>> BEGIN PASSAGE GIVEN
Spatial Query And Join Assembly

Request Signals

  • sindex query

  • sjoin

  • dwithin

  • nearest

  • pandas semantics

  • join assembly

  • spatial index

  • cccl

Open First

  • docs/architecture/spatial-joins.md

  • src/vibespatial/spatial/query.py

  • src/vibespatial/api/sindex.py

  • src/vibespatial/api/tools/sjoin.py

  • docs/architecture/binary-predicates.md

Verify

  • uv run pytest tests/test_spatial_query.py

  • uv run pytest tests/upstream/geopandas/tests/test_sindex.py -q

  • uv run pytest tests/upstream/geopandas/tools/tests/test_sjoin.py -k "predicate or nearest"

  • uv run python scripts/benchmark_spatial_query.py --rows 20000 --overlap-ratio 0.2

  • uv run python scripts/profile_fixture_spatial_query.py --fixture polygons-regular-grid-rows100000 --operation query --ensure

  • uv run python scripts/check_docs.py --check

Risks

  • Query/index speedups are meaningless if join assembly breaks index names, suffixes, or geometry-column retention.

  • A nearest implementation without a bounded-search fast path will not scale.

  • Falling back to Shapely/STRtree for unsupported inputs must stay explicit enough that future GPU work is not hidden.

Intent

Define how repo-owned spatial query primitives plug into vendored GeoPandas sindex and sjoin surfaces while preserving pandas-compatible output rules.

Decision

Land a repo-owned spatial-query engine and keep the vendored DataFrame-level join assembly.

This means:

  • the repo-owned spatial-query engine defines how future GPU-friendly query, dwithin, and bounded-nearest work should be staged

  • regular-grid, axis-aligned rectangle polygon indexes may register an explicit GPU point-query specialization instead of paying the generic bbox-tiling cost

  • vendored SpatialIndex stays on STRtree by default for current host execution because the owned host path is not yet performance-competitive

  • sjoin continues to rely on vendored _frame_join(...) so suffixes, index restoration, and geometry-column rules stay GeoPandas-compatible

  • dwithin uses distance-expanded bounds as the coarse pass, then exact shapely.dwithin on the compacted candidate set

  • bounded nearest uses exact-distance reduction over compacted candidates

  • unsupported geometry families fall back to the original Shapely/STRtree path

Query Strategy

The owned engine provides:

  • build and cache a flat spatial index over owned geometry buffers

  • allow the generic flat-index order build to use GPU morton-key sort when the runtime selection explicitly requests GPU execution

  • use bbox candidate generation for scalar and bulk query

  • refine candidate rows with the exact binary-predicate engine

  • support indices, dense, and sparse output formats

For benchmark-style joins where the tree is a regular grid of non-overlapping rectangles and the query side is points, the engine may skip generic candidate generation entirely:

  • detect the regular-grid rectangle layout while building the flat index

  • launch a point-to-cell GPU kernel that emits up to four polygon hits per point for edge and corner cases

  • return polygon row ids directly because point-vs-rectangle intersects semantics match the cell lookup exactly

  • compact duplicate polygon ids before any downstream dissolve/materialization work so repeated point hits do not dominate CPU join assembly

The planned integration seam makes this query stack prefer index-driven coarse filtering where possible and routes point-vs-polygon refinement through the dedicated point predicate pipeline instead of always using the generic binary-predicate path.
>> END PASSAGE GIVEN
* [TASK] Continue the notes on spatial query and join assembly above, picking up right after their last sentence.
>> BEGIN DATA PROVIDED
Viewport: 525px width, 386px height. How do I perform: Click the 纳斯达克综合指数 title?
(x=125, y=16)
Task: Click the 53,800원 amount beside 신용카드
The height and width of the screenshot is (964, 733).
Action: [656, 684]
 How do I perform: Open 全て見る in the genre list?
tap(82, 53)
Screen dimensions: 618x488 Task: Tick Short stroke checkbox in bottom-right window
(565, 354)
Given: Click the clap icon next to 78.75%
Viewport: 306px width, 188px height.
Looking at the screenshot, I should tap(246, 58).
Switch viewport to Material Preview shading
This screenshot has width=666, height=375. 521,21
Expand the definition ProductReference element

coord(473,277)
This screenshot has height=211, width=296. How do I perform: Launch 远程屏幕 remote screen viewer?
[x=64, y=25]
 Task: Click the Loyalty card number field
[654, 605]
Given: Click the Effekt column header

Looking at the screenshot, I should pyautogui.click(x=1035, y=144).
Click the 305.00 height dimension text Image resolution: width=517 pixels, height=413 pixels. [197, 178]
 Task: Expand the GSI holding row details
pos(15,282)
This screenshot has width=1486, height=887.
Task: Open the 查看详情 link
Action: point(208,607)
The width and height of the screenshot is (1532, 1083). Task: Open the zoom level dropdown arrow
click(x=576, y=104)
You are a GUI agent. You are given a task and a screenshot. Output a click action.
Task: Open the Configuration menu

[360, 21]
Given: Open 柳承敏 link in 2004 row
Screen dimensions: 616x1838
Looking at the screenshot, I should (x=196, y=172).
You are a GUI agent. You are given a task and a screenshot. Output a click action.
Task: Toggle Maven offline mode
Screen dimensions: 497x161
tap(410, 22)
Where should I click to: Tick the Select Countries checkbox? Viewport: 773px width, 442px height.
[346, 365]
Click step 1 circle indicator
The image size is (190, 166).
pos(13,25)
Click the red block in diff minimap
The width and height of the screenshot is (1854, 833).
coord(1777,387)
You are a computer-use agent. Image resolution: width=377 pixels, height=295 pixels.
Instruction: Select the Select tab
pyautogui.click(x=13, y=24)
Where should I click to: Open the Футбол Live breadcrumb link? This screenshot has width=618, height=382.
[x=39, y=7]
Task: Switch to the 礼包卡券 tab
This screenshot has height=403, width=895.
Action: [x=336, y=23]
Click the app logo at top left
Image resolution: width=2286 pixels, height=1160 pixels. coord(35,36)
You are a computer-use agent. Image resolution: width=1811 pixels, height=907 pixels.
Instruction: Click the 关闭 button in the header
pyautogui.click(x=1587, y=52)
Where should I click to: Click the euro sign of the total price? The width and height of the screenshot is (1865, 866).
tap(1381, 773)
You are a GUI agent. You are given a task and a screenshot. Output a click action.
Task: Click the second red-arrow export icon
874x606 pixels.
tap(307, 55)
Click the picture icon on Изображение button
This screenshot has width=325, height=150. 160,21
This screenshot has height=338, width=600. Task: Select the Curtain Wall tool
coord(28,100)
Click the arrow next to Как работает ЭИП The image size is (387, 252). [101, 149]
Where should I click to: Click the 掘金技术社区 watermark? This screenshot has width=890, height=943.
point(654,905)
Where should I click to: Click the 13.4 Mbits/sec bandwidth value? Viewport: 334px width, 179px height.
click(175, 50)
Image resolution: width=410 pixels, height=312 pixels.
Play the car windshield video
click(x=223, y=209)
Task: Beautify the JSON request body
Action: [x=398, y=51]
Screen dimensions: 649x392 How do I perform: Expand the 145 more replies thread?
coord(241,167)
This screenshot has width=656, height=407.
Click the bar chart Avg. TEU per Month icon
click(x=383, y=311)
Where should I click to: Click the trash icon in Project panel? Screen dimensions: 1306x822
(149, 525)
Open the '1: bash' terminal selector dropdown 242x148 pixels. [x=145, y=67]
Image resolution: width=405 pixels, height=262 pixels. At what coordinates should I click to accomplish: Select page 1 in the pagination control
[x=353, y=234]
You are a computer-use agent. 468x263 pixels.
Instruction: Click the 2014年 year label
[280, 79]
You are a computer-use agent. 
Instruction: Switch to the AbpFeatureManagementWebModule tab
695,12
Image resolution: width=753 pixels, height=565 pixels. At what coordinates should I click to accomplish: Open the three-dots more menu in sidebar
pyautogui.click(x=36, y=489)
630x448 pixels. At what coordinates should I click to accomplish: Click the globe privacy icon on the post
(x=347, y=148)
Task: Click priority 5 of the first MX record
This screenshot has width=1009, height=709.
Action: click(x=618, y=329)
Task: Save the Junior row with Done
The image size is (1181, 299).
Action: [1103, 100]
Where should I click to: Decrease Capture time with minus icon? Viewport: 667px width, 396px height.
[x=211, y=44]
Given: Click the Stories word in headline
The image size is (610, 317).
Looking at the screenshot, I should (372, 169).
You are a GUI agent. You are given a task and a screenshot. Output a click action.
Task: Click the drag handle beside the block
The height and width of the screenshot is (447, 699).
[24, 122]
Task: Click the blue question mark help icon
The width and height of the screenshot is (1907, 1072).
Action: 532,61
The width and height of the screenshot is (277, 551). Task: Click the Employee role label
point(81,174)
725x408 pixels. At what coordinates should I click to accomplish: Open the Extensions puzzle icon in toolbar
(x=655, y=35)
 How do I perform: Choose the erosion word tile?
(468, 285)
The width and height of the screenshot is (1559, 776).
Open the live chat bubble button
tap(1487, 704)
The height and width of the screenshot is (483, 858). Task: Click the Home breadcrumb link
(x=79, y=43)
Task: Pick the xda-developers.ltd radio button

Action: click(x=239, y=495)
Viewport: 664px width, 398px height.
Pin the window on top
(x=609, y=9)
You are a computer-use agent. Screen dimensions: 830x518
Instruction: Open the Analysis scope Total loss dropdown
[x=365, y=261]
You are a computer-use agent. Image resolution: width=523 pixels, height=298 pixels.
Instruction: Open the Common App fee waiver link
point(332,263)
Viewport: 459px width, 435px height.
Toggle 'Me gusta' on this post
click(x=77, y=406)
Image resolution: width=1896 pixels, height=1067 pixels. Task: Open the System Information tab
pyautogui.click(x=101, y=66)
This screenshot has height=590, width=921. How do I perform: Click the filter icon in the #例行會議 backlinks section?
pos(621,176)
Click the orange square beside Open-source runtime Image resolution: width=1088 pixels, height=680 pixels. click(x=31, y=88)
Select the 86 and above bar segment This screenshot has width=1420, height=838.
>> END DATA PROVIDED
* [EXERCISE OUTPUT]
This maps cleanly onto a future GPU/CCCL path:

  • bounds compare: transform-style primitive

  • candidate compaction: DeviceSelect

  • exact predicate refine on compacted rows

  • scatter back into requested output representation

Profile public-path query changes against cached GeoParquet fixtures in .benchmark_fixtures/ before trusting synthetic-only kernel rails. The fixture workflow is the source of truth for host/device traversal because it exercises read_parquet -> sindex -> query through the public GeoPandas surface.

Nearest Strategy

Nearest uses a three-tier dispatch for point-point data:

  1. Zero-copy GPU grid nearest — extracts coords directly from Shapely arrays (bypassing _to_owned), builds a uniform-grid spatial hash on device, and runs ring-expansion search entirely on the GPU. Handles both bounded and unbounded nearest. Falls through for non-point inputs or degenerate grids.

  2. Indexed GPU nearest — uses _to_owned arrays with a sorted-X sweep and CCCL lower/upper bound for tie counting. Fallback when the grid path declines.

  3. STRtree host path — used for non-point or mixed-geometry inputs, or when the GPU is unavailable.

The bounded path (max_distance set) can also use distance-expanded bounds to prune candidates, then exact distance reduction per input geometry.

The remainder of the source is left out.